Measuring the reverse reaction is reasonable because there is a statistical relationship between the probabilities of that reaction and the original, says Grigory Rogachev of Texas A&M University, who is head of the TexAT team. TexAT, which took scientists six years to develop, can take photographs of charged particles inside the detector, he says. In this experiment, when alpha particles are knocked out and scatter off in different directions, they ionize the gas and set electrons free along the way. These electrons, in turn, yield to an electrical field in the detector and drift upward to the top detection panel, where their spatial positions are immediately marked down. Combining this information with their time of arrival, scientists can easily reconstruct the 3-D tracks of alpha-particles in a visual way.
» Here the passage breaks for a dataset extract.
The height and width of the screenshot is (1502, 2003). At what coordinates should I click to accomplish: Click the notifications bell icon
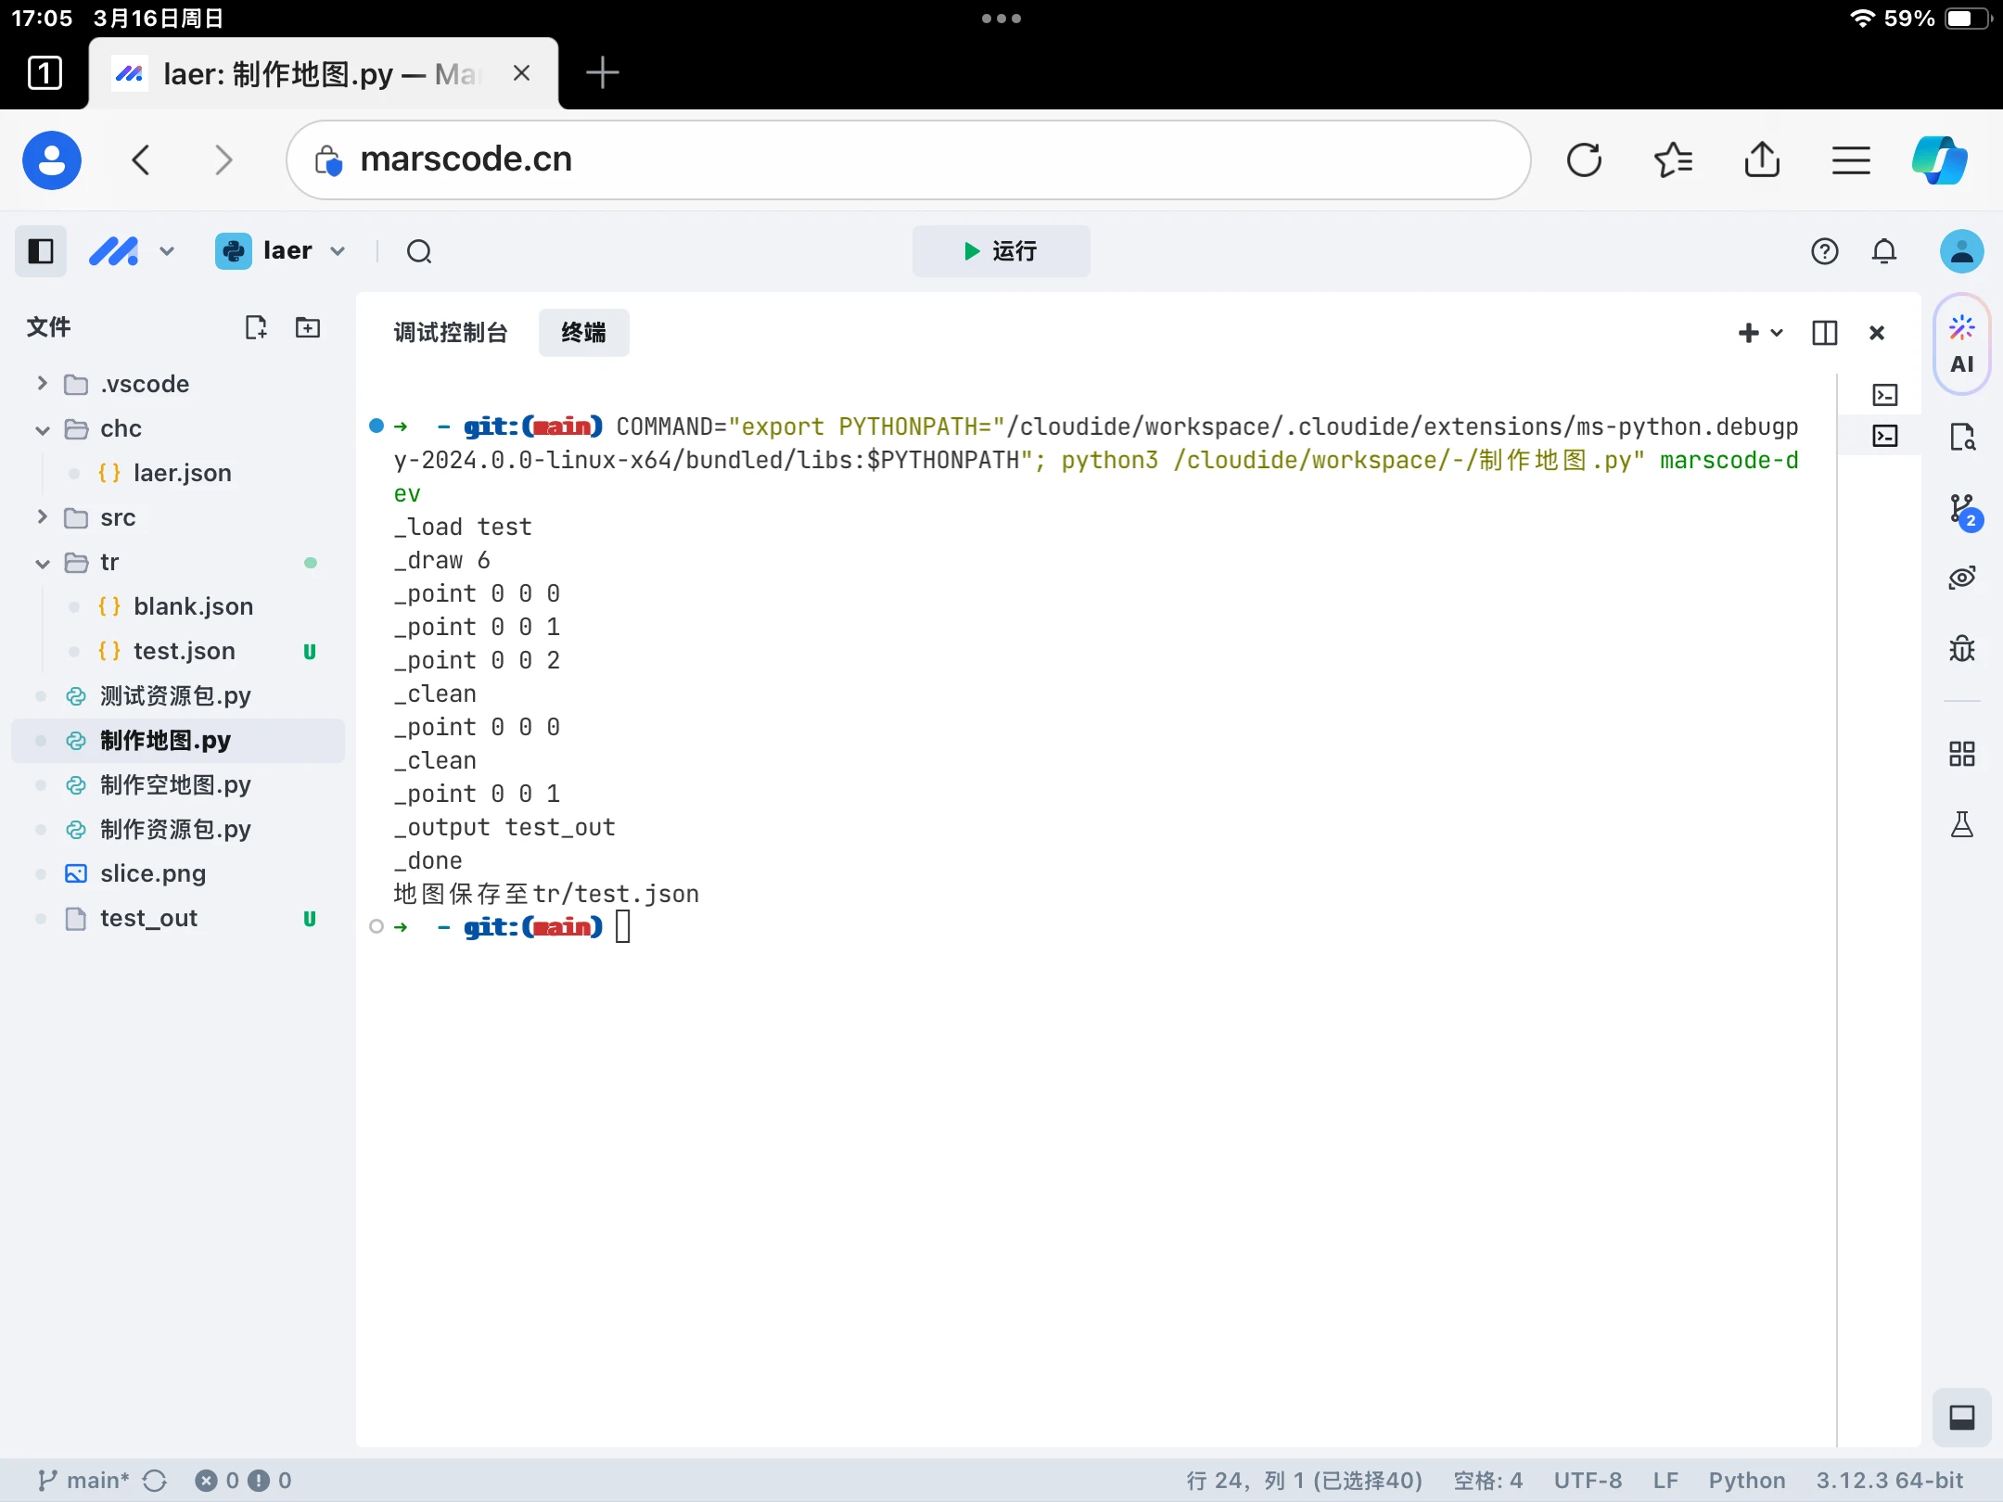click(1883, 251)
Identifying the so-called alpha decay of the Hoyle state is a hard thing to do at the low energy relevant to this measurement, says Hans Fynbo of Aarhus University in Denmark, who is not involved in the study. The novelty of TexAT, he says, is that it’s “both the detector and the target,” which is a relatively new concept in experimental nuclear physics.
On the first day of the experiment, about 5,000 neutrons were fed into the detector each second. Only about one out of a million of them triggered the reverse triple-alpha process. Most of them just passed through the detector to the depth of the tunnel and into the hillside housing the accelerator lab.
The researchers were collecting about one event every five minutes, which was quite successful, according to Freer and Fynbo. The experiment was planned to run for two weeks, but the team had to abandon the detector in the tunnel after the first week when the campus was evacuated for the coronavirus. The researchers plan to return as soon as they can to collect their data and analyze the findings. If the results prove the predicted enhancement factor of 100, “it will be something quite significant,” Fynbo says.
Once the data are available, the next step will be to invite astrophysicists to join the conversation and interpret the cosmic environment needed for such neutron-induced carbon formation, Sobokta says. The scenario could be quite different from the quiet burning processes in a star. It may be “a supernova or a neutron-star merger,” in which not only the density of particles is higher but more neutrons can be present, Freer says. Yet carbon created in such cataclysmic processes may not necessarily increase the total amount of carbon in the universe significantly because they act “as seeds for the synthesis of heavier elements produced in these explosions,” he notes. In other words, these carbon atoms may get absorbed in creating other members of the periodic table.